Короткая задача A:
Перепишите без изменений кусок из фрагмента о «Театральном романе» от «Бомбардов — двойник» до «на изображенный мир.».
Короткая задача B:
Объясните по фрагменту о «Театральном романе», на чем держится мысль, что Филя наделен сверхъестественной силой.

Фрагмент текста:
Бомбардов — двойник лирического героя, его вторая, «реалистическая» и трезвая, ипостась. Вергилий, сопровождающий романтического поэта и мечтателя по кругам театрального закулисья, излагает, надо полагать, близкую авторской точку зрения на изображенный мир.
Театральность в «Театральном романе» — сложное понятие, охватывающее и психологический строй отдельной личности, и механику межличностных отношений, и характер связей театра с миром большой жизни, которую он призван воссоздать и выразить. Понятие «театральности», как и понятие «театрального человека», в булгаковской книге расколото: это и высшее цветение человеческого духа и самый низкий показатель человеческого в человеке. Театральный человек может обладать, подобно Филе, проникновенным пониманием всего на свете, той самой способностью, которая позволяет ему в море атакующих выбрать именно тех, кто достоин войти «в двери рая» (помните, в «Фаусте»: «как двери райские, штурмуют вход»). Филя видит человека насквозь, как на рентгене, ему не нужно никаких слов, объяснений, официальных бумаг и отношений. Настоящий театральный человек приобретает под пером Булгакова сверхъестественную силу (недаром Филя не только впускает в замкнутый мир, но и провожает в мир иной: мотив театральных похорон, этот знаменитый мхатовский ритуал с фанфарами и грузовиком, подъезжающим к подъезду, очень важен и для образа замкнутого очерченного пространства, своей земли, и для понимания скрытых и равноправных взаимоотношений театра и жизни). Перед Филей проходит «вся страна». Булгаков дважды и подробнейшим образом перечисляет тех, кто штурмует райские двери; и всех их Филя мгновенно сортирует по ярусам, балконам и партеру, не хуже того, кому поручена аналогичная операция в библейском варианте. Собственно говоря, писатель и не скрывает дерзкого уподобления. Что же иное может значить аттестация Фили как человека, обладающего «совершенным знанием людей»?!

Исходные данные:

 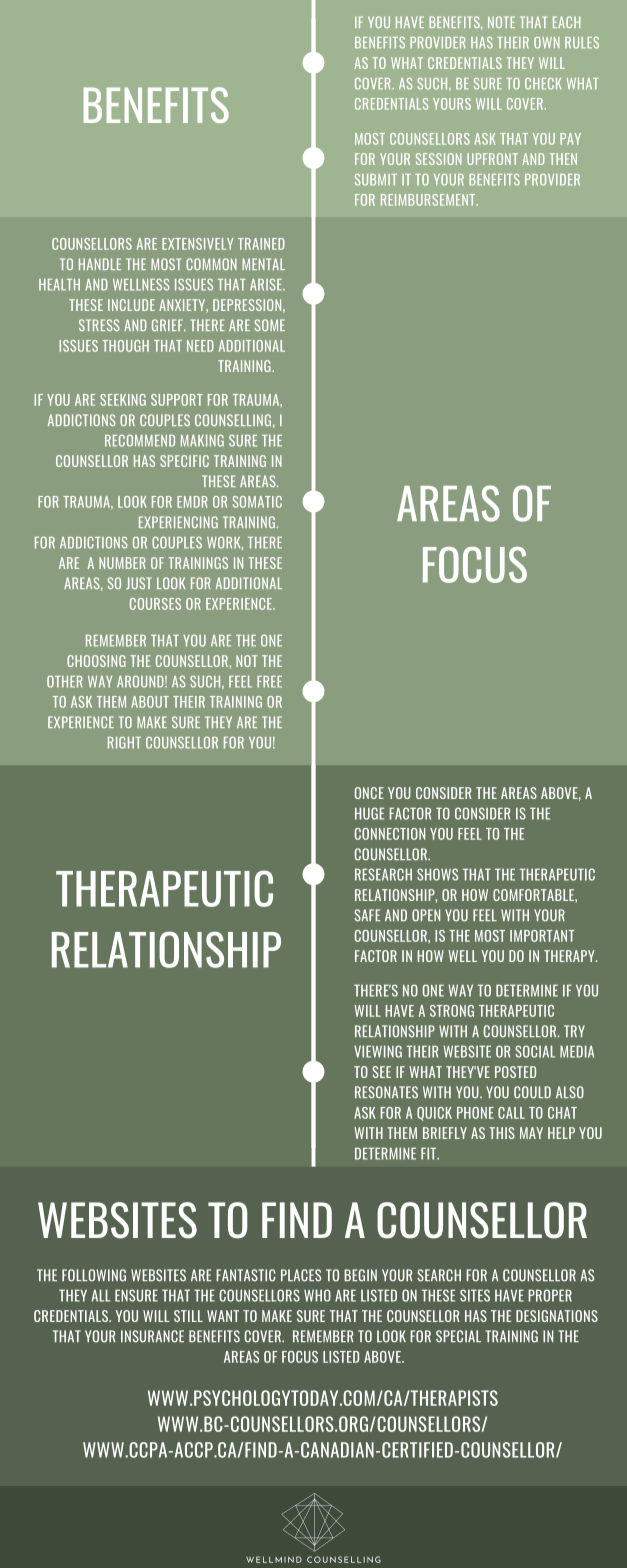 I want to click on REIMBURSEMENT, so click(x=429, y=200).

Результат A:
Бомбардов — двойник лирического героя, его вторая, «реалистическая» и трезвая, ипостась. Вергилий, сопровождающий романтического поэта и мечтателя по кругам театрального закулисья, излагает, надо полагать, близкую авторской точку зрения на изображенный мир.

Результат B:
Филя не только впускает людей в замкнутый мир театра, но и провожает их в мир иной: в тексте это связано с мотивом театральных похорон. Кроме того, он видит человека насквозь и мгновенно распределяет всю страну по ярусам, балконам и партеру. В этом он не уступает тому, кому та же работа поручена в библейском варианте.